EXERCISE OBJECTIVE:
Starting at the line with "Isprobali smo HTC Vive Cosmos (62, 656)" and going on through the line with "test (55, 2463)", reproduce each line in the records below exactly and nothing more.
+ + + + +
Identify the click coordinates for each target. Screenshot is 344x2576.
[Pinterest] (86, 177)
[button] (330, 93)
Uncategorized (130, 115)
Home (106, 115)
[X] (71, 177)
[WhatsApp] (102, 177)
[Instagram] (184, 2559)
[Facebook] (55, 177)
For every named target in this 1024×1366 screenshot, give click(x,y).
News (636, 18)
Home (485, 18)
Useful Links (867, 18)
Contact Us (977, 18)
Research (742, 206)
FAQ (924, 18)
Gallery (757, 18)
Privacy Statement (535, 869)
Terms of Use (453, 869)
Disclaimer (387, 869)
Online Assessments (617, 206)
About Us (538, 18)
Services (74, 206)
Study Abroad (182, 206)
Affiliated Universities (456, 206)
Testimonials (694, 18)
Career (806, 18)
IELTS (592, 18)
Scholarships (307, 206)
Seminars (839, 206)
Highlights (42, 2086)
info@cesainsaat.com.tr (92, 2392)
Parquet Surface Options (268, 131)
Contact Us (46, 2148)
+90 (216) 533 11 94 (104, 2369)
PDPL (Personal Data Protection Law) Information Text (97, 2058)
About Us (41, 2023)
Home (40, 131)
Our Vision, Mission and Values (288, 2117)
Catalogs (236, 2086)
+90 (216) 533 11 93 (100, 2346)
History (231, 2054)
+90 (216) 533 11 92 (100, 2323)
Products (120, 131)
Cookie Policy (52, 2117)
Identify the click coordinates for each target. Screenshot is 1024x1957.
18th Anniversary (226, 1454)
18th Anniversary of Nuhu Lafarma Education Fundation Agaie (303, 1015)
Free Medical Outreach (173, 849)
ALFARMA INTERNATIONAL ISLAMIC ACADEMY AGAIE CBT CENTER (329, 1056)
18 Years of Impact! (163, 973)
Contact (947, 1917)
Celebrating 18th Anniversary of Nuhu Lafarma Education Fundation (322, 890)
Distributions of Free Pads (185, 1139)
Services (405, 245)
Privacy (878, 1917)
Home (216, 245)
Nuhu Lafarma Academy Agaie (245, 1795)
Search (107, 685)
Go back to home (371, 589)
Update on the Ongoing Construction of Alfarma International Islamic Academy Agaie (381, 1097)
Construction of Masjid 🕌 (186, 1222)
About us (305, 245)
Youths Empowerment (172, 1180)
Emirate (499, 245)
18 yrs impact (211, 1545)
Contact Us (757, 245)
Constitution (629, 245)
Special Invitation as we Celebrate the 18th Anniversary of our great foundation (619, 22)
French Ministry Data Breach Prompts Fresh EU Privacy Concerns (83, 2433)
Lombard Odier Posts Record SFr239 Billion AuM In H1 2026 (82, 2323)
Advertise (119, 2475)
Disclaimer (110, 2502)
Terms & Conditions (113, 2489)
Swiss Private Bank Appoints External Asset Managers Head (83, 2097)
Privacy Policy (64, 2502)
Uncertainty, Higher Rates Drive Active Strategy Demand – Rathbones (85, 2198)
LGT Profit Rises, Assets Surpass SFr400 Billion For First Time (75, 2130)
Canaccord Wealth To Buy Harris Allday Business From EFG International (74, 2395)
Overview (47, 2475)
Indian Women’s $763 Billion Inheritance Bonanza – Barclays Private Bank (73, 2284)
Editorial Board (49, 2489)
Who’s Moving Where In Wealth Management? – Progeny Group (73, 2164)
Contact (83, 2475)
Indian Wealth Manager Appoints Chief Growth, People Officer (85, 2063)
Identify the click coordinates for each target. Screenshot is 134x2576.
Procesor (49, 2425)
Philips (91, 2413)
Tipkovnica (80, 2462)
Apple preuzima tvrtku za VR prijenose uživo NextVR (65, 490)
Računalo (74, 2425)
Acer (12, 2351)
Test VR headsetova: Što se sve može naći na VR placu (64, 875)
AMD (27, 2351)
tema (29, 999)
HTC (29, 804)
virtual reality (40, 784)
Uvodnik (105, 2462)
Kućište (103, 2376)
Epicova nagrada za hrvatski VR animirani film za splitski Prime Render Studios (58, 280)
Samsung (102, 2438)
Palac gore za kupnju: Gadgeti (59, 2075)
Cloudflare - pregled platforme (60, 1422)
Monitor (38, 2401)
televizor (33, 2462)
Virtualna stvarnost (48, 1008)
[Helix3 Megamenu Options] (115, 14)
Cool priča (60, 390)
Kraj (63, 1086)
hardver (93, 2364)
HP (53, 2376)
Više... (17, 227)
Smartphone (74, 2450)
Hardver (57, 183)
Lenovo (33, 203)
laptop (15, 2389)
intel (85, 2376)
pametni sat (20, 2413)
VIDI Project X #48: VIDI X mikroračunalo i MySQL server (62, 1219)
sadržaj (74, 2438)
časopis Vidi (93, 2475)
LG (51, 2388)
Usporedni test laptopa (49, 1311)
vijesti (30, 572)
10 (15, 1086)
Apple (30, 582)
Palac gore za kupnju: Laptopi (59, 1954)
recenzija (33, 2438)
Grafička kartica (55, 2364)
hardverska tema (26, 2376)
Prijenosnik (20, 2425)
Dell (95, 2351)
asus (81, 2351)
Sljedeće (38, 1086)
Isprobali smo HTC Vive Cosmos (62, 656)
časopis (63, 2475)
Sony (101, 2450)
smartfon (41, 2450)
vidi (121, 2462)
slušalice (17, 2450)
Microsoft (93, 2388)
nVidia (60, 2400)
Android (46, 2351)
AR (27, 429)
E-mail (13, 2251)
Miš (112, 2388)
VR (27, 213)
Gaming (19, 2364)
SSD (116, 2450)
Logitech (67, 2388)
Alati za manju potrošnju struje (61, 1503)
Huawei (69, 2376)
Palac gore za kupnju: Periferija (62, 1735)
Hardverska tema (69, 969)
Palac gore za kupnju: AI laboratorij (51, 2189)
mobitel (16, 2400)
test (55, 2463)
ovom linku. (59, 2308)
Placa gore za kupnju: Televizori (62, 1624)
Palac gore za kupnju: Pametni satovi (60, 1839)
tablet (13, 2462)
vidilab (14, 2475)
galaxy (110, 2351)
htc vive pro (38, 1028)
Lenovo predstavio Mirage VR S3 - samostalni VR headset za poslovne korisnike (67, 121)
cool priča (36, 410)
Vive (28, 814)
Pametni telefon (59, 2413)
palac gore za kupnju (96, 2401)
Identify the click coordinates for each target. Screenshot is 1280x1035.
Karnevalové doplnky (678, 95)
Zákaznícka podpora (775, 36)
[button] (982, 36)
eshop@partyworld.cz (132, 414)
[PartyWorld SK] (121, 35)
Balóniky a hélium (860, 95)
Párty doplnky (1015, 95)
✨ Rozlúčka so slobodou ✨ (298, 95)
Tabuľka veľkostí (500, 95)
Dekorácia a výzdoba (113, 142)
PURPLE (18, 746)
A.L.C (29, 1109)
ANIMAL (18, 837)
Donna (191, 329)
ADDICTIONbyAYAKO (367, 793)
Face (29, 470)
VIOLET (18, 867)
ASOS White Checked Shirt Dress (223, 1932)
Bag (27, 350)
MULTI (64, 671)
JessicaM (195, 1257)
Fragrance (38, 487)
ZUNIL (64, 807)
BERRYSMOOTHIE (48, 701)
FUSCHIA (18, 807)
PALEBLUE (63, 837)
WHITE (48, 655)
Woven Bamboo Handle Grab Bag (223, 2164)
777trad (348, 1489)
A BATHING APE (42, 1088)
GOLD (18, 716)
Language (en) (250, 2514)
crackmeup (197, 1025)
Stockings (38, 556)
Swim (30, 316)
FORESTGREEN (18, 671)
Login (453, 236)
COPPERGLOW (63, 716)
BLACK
+ + + + +
WRITTEN RESPONSE:
Isprobali smo HTC Vive Cosmos (62, 656)
časopis (63, 2475)
Sony (101, 2450)
smartfon (41, 2450)
vidi (121, 2462)
slušalice (17, 2450)
Microsoft (93, 2388)
nVidia (60, 2400)
Android (46, 2351)
AR (27, 429)
E-mail (13, 2251)
Miš (112, 2388)
VR (27, 213)
Gaming (19, 2364)
SSD (116, 2450)
Logitech (67, 2388)
Alati za manju potrošnju struje (61, 1503)
Huawei (69, 2376)
Palac gore za kupnju: Periferija (62, 1735)
Hardverska tema (69, 969)
Palac gore za kupnju: AI laboratorij (51, 2189)
mobitel (16, 2400)
test (55, 2463)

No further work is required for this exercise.